____ Dataset excerpts
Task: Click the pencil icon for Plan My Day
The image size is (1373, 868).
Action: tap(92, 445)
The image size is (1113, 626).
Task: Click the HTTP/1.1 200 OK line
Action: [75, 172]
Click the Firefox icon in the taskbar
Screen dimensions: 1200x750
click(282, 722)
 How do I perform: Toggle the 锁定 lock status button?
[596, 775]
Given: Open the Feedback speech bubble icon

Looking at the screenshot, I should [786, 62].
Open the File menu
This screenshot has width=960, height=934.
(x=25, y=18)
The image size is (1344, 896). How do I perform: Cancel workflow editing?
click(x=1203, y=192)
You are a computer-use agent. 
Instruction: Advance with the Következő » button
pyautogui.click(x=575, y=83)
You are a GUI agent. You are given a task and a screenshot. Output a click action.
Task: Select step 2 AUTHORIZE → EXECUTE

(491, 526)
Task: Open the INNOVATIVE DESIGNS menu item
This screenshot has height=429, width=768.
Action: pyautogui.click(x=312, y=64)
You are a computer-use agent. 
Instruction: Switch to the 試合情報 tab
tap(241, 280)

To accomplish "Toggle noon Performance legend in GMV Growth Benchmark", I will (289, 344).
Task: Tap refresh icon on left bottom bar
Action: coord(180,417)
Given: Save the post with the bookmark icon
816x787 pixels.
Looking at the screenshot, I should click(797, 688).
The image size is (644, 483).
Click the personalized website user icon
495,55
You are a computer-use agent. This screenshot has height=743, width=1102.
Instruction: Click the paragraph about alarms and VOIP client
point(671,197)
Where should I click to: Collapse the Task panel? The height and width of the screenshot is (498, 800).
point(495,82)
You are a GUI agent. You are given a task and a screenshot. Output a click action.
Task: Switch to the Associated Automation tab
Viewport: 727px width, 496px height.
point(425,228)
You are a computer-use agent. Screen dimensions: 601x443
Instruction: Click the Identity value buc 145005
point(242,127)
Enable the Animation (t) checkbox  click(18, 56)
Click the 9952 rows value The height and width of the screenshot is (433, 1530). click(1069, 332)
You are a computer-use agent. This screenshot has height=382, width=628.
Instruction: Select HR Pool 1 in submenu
________
### Task instructions
Read the records above. Show each line that has the string "computer".

### Result
You are a computer-use agent. 
You are a computer-use agent. 
You are a computer-use agent. This screenshot has height=743, width=1102.
You are a computer-use agent. Screen dimensions: 601x443
You are a computer-use agent. This screenshot has height=382, width=628.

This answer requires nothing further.